Cardinal Ratzinger’s doctoral dissertation was on Augustine’s ecclesiology, directed by Munich professor and scholar Gottlieb Soehngen; BXVI’s postdoctoral dissertation was on S. Bonaventure’s theology of history. Cardinal Wojytla’s 1st dissertation (after phenomenological studies in Edmund Husserl, of whom Edith Stein was an advanced university student prior to her entering Carmel) at the Angelicum in Rome was on divine-human relationship and personal encounter in the mystical doctrine of S. John of the Cross. JP2′s 2nd dissertation was @ Krakow on the thought of Max Scheler, also a phenomenologist, and a successor to Husserl. JP2 also was a distinguished theology teacher at the Jagiellonian University at Krakow, so lecturing and refining his writing and engaging in controversy literately was a habit of years with him, just as with Ratzinger. And the present pope? Bergoglio didnt finish his dissertation at Frankfurt’s Sahnkt Georgen. At all. He previously had some psychological education (eg. the word “obsession” about abortion, contraception, homosexuality) but did not obtain either a Masters or a Ph.D. in psych either. (He has Masters degrees in theology, but from Buenos Aires’ Jesuit theologate, not known as a major school in its field). Rather unusual for a Jesuit, no Ph.D. My point is: Bergoglio is not really that well-trained in systematic theology. He hasnt been a lecturer, a theology teacher. It shows in his statements. He doesnt appear to turn his statements over and over, and work from prepared texts to be sure he communicates clearly, and he is at a disadvantage in learning and training. most notably when compared to at least the prior two papal occupants.

Art Deco
Art Deco
Tuesday, October 8, AD 2013 6:36pm

they know what it’s like to sit in the diocesan offices and deal with the personnel issues that come to them from their priests and lay workers.

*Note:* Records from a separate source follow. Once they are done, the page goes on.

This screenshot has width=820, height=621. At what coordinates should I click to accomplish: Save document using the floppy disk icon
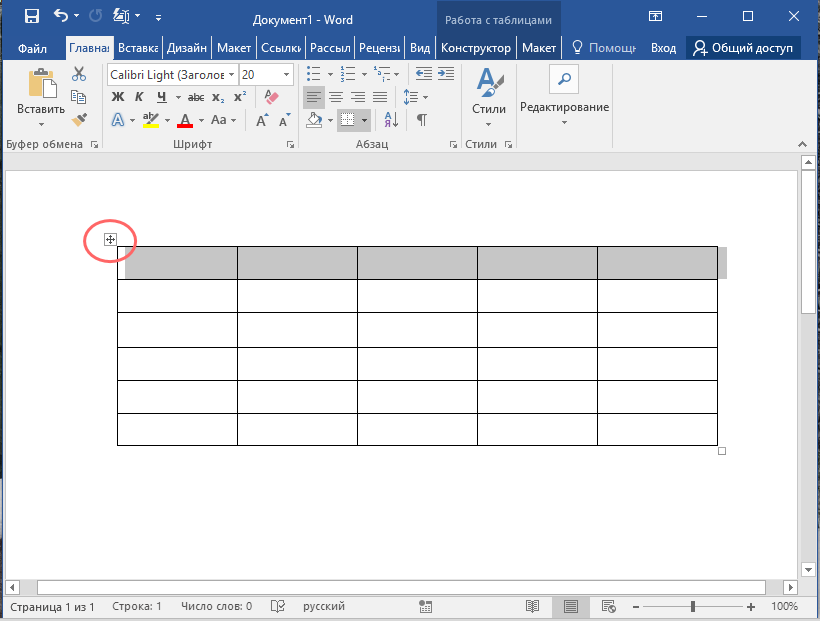coord(31,17)
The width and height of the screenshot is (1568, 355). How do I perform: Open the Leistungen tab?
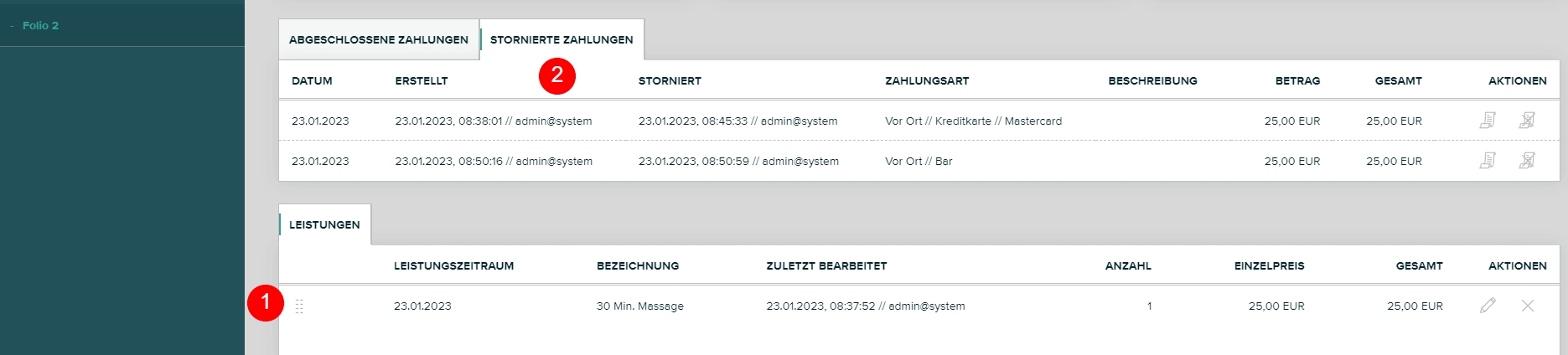click(324, 224)
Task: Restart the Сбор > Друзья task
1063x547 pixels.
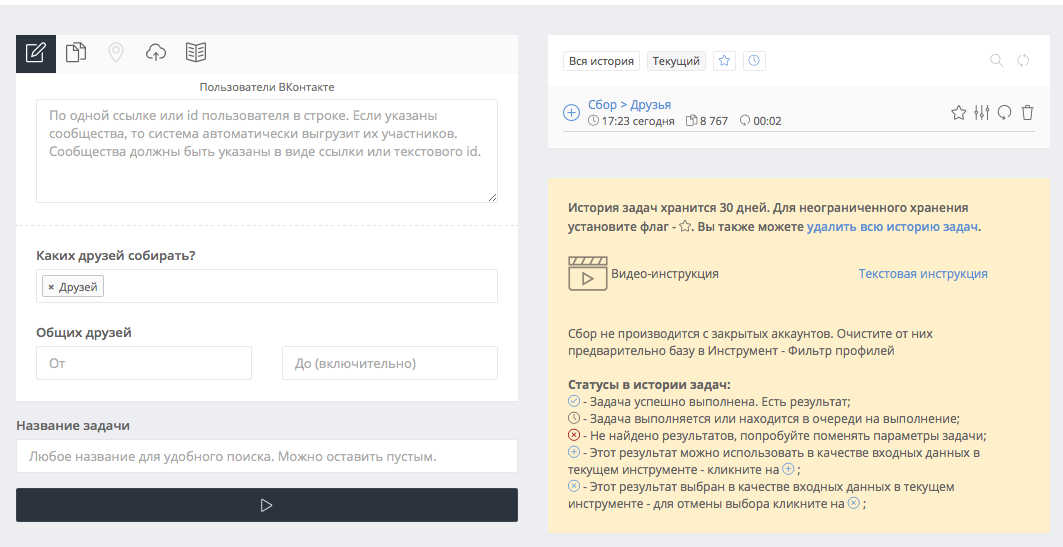Action: pos(1004,113)
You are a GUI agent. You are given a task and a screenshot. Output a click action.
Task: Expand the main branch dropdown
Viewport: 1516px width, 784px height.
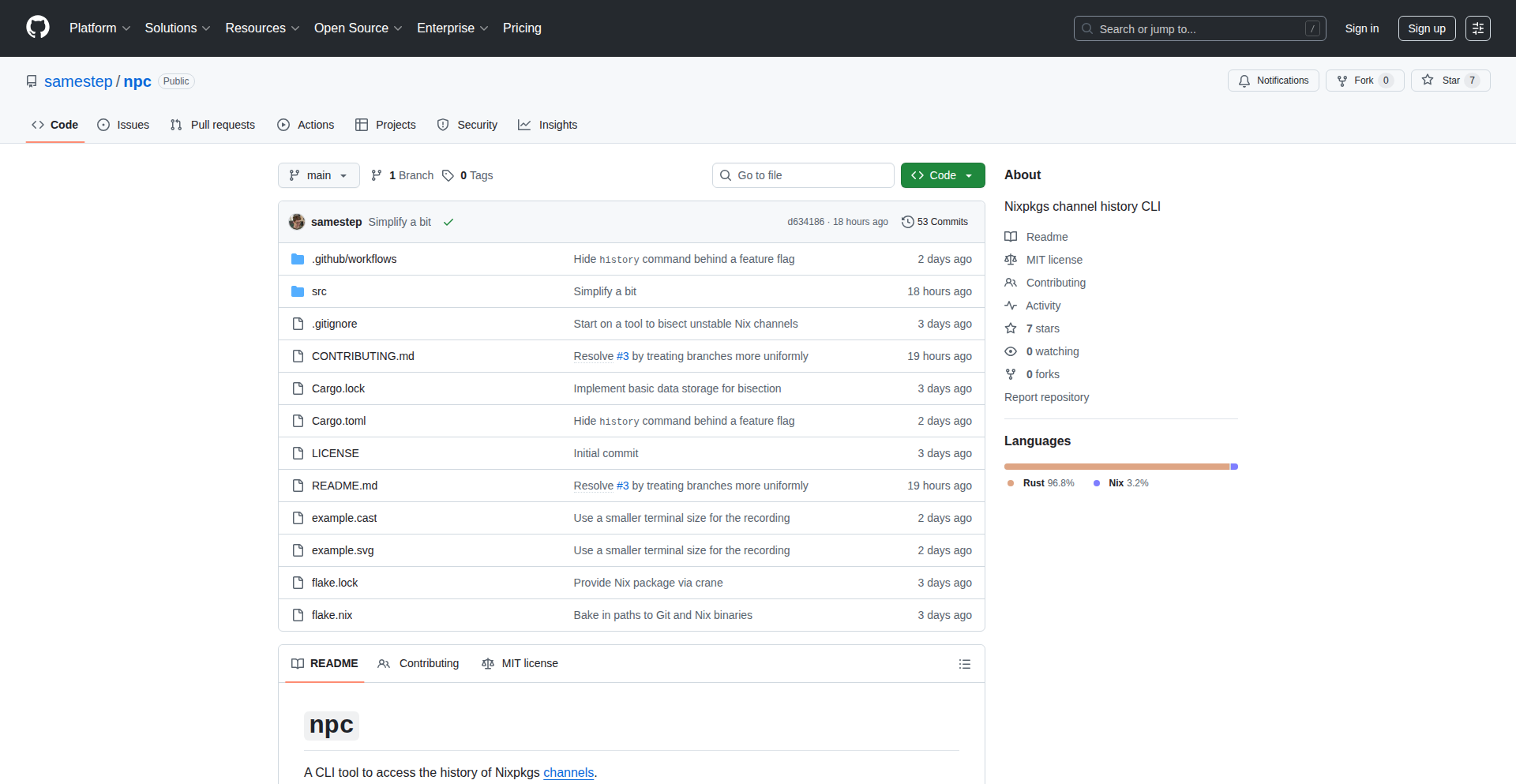318,175
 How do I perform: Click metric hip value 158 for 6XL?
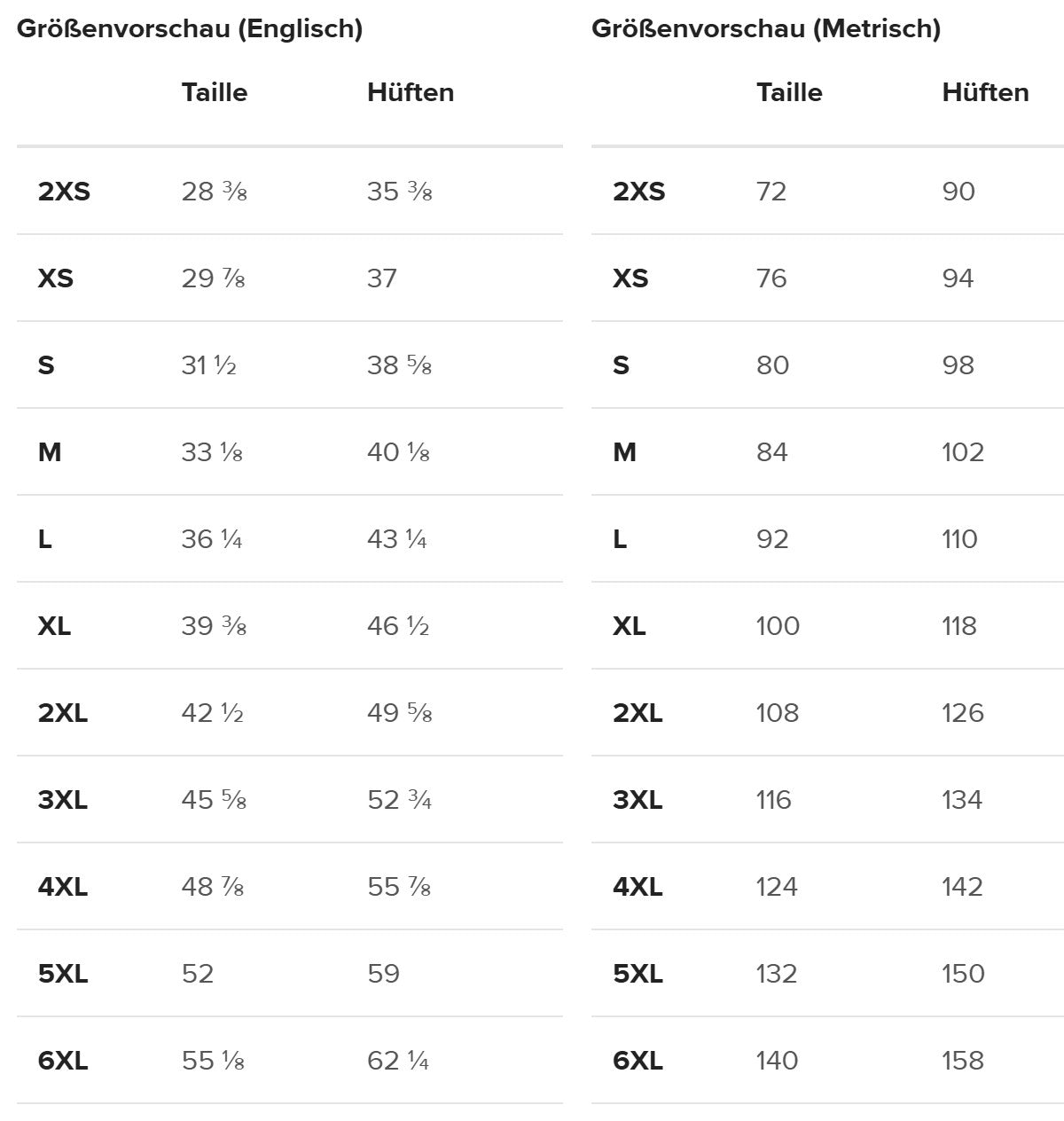point(963,1061)
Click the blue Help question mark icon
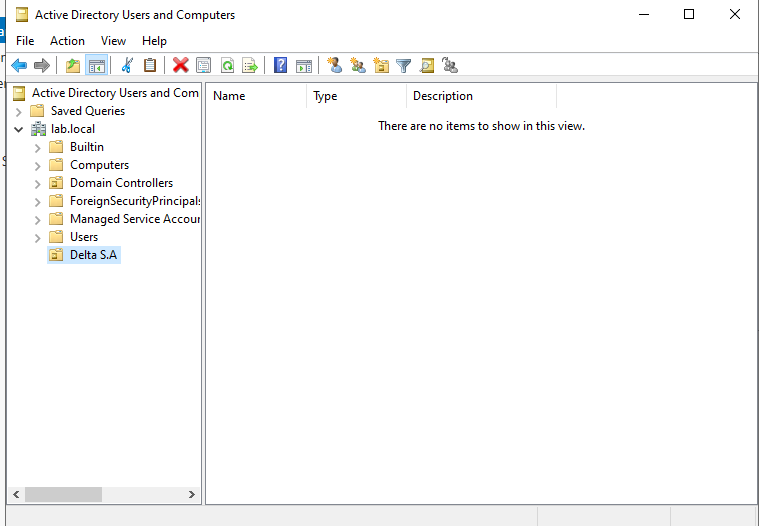Viewport: 759px width, 526px height. [x=280, y=66]

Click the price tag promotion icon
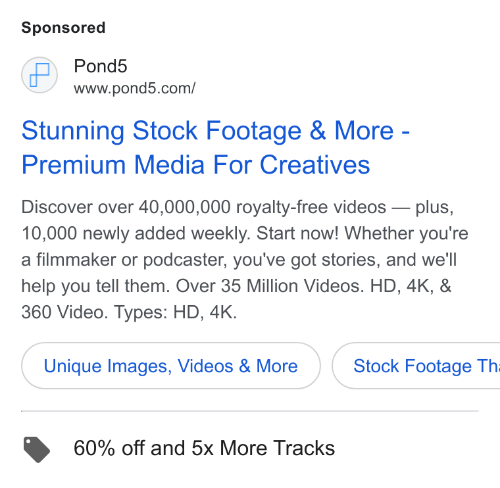click(37, 449)
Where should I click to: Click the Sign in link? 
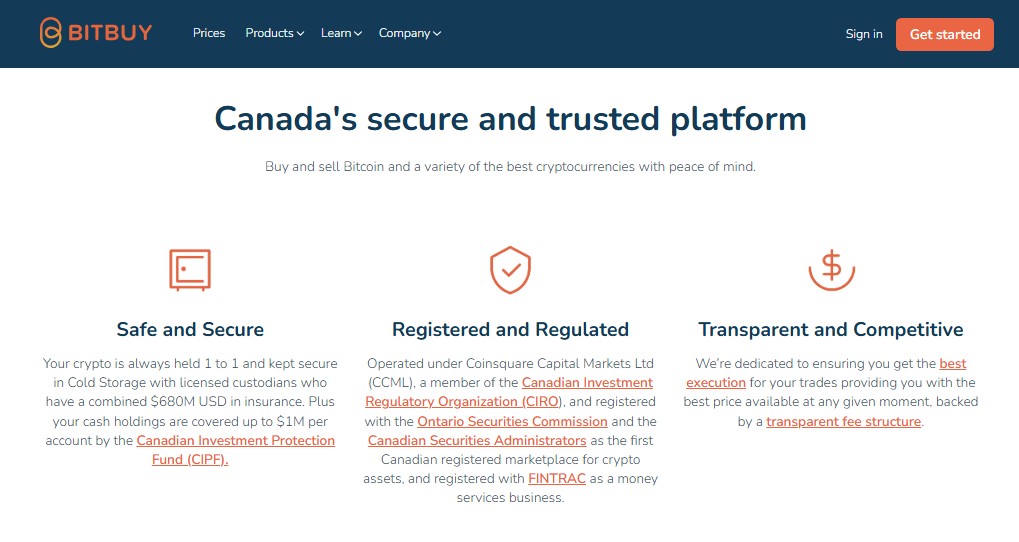[x=864, y=34]
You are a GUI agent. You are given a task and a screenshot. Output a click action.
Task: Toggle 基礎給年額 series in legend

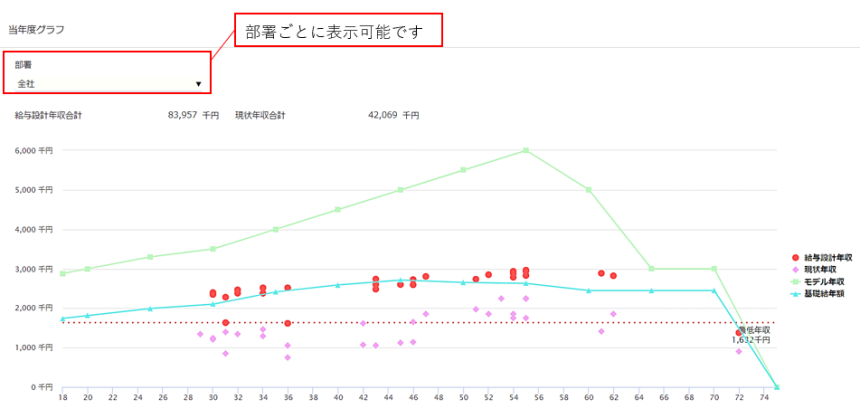click(822, 294)
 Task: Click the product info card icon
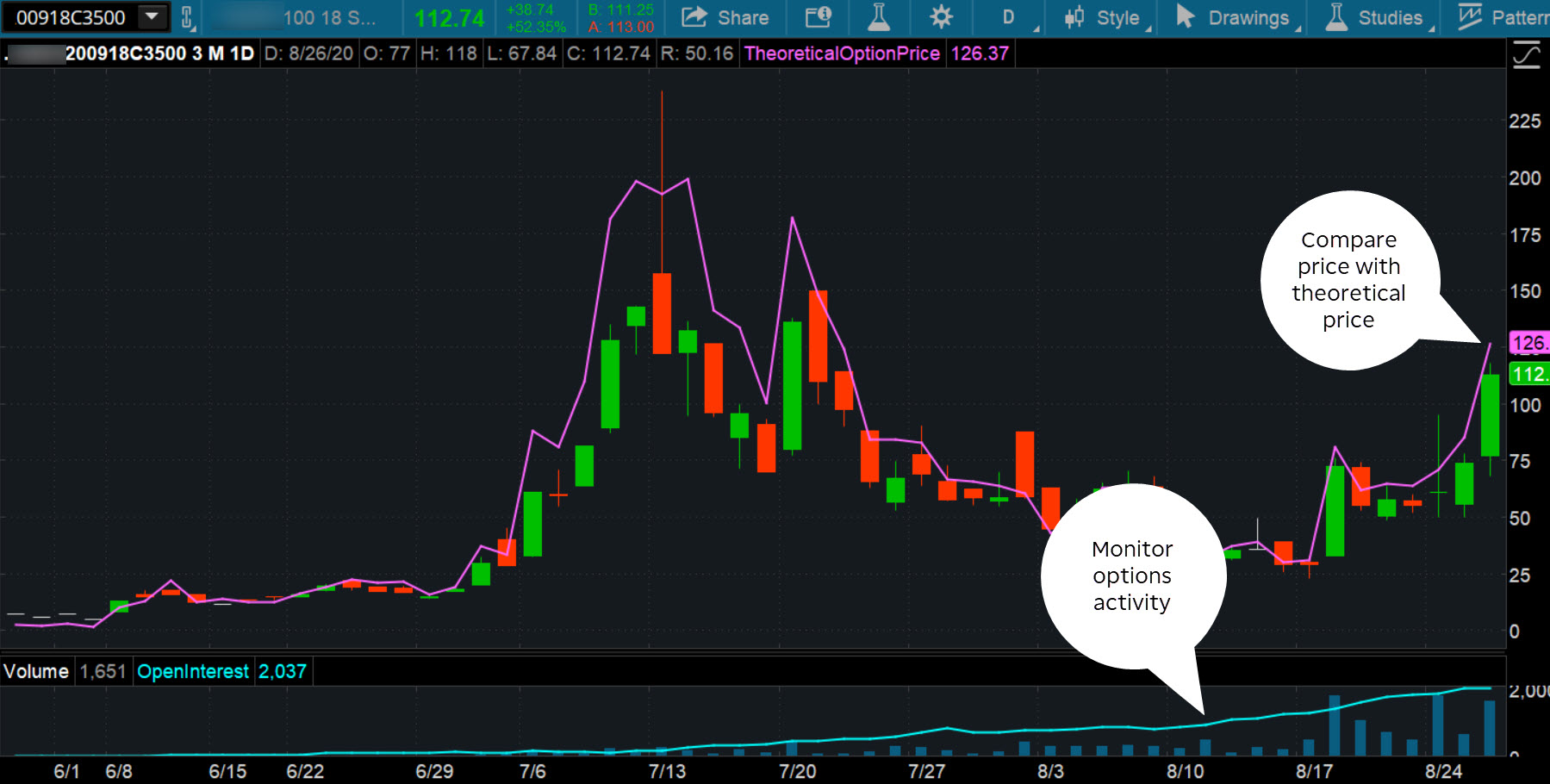(x=818, y=17)
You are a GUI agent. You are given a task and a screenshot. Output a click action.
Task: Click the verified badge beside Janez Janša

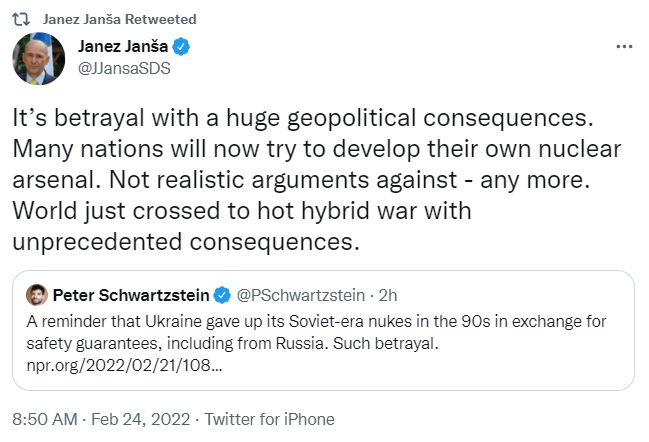tap(179, 46)
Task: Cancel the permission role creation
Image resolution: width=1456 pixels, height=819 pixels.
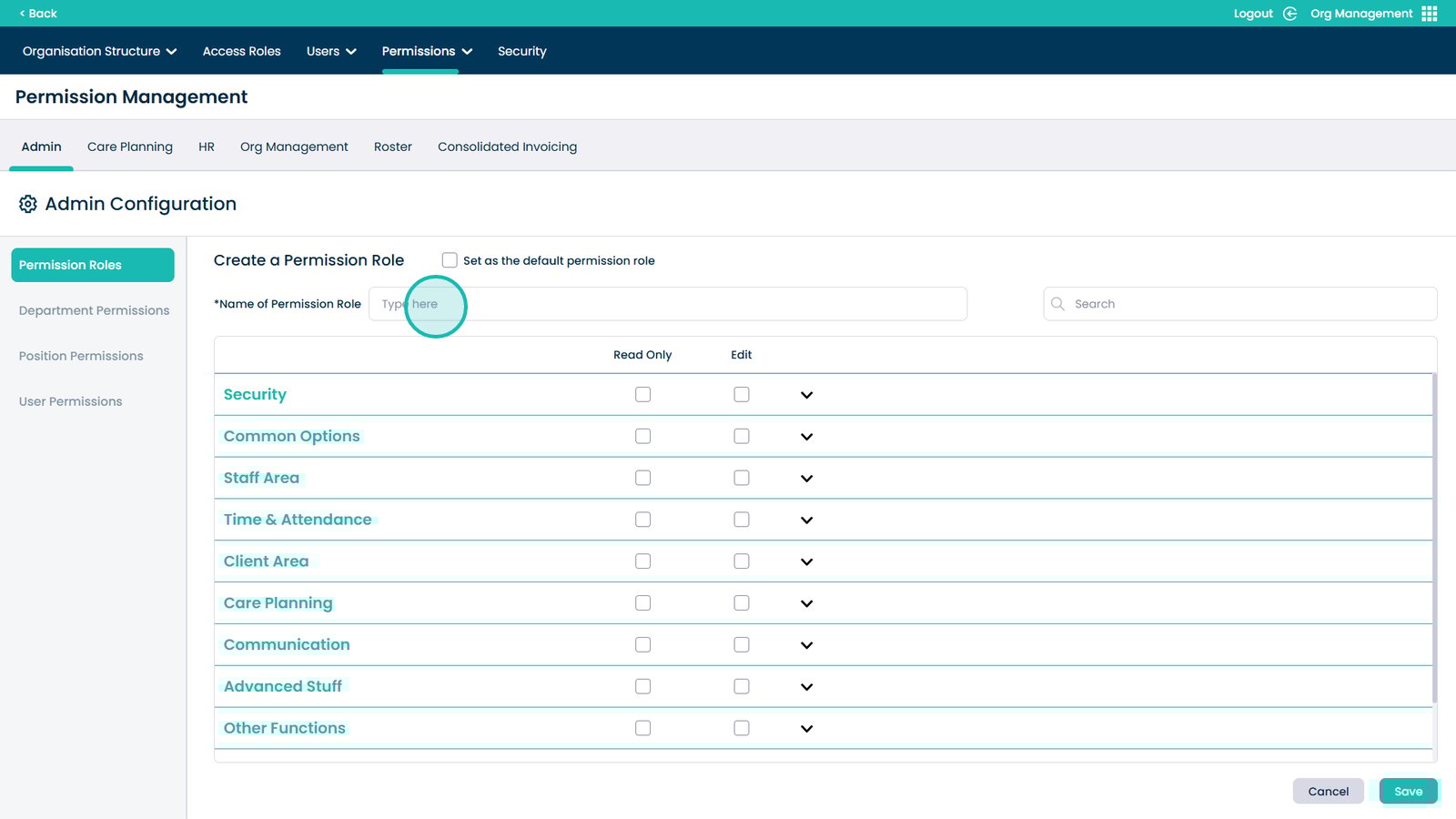Action: coord(1328,791)
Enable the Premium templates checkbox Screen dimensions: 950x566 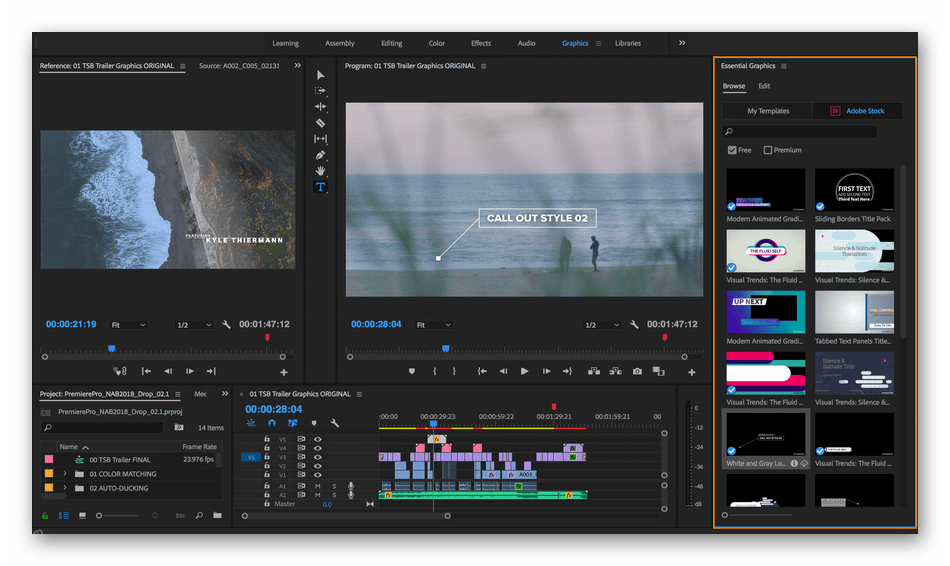pos(768,150)
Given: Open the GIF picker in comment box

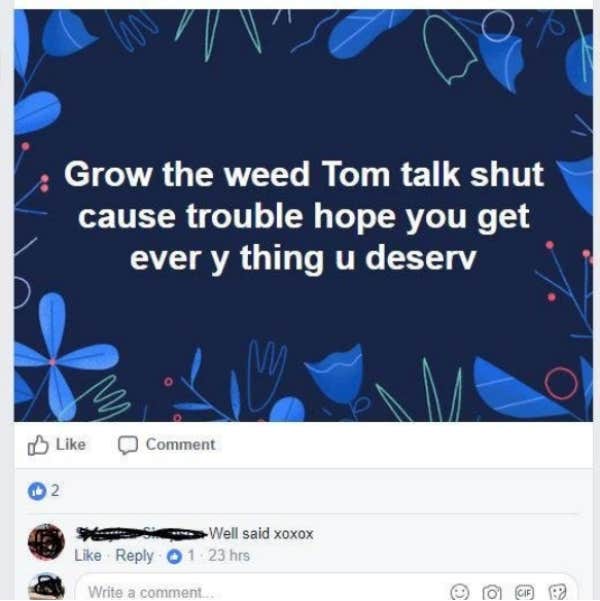Looking at the screenshot, I should pyautogui.click(x=524, y=591).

“Deal with” has a somewhat elastic meaning.

http://www.startribune.com/local/minneapolis/226359461.html

Jeanne Rohl
Jeanne Rohl
Tuesday, October 8, AD 2013 10:51pm

Has he at least been a community organizer?

Ernst Schreiber
Ernst Schreiber
Tuesday, October 8, AD 2013 11:12pm

Siobahn’s pastor strikes me as the proverbial doctor who can’t decide whether to start by treating the cancer or the double pneumonia or the sepsis.

So that patient bleeds to death from the punctured artery.

Micha Elyi
Micha Elyi
Wednesday, October 9, AD 2013 4:02am

Needless to say, those of us on the parish pro-life committee feel as if we’ve been punched in the gut.
–Siobhan (as quoted by Donald R. McClarey)

Dear Siobhan, you must immediately change the name of that committee to the Protect Innocent Life Committee or something else equally unambiguous. Otherwise, you risk ongoing subversion of whatever good you strive to do.

Mary De Voe
Wednesday, October 9, AD 2013 12:28pm

“Has he at least been a community organizer?” God love you Jeanne Rohl.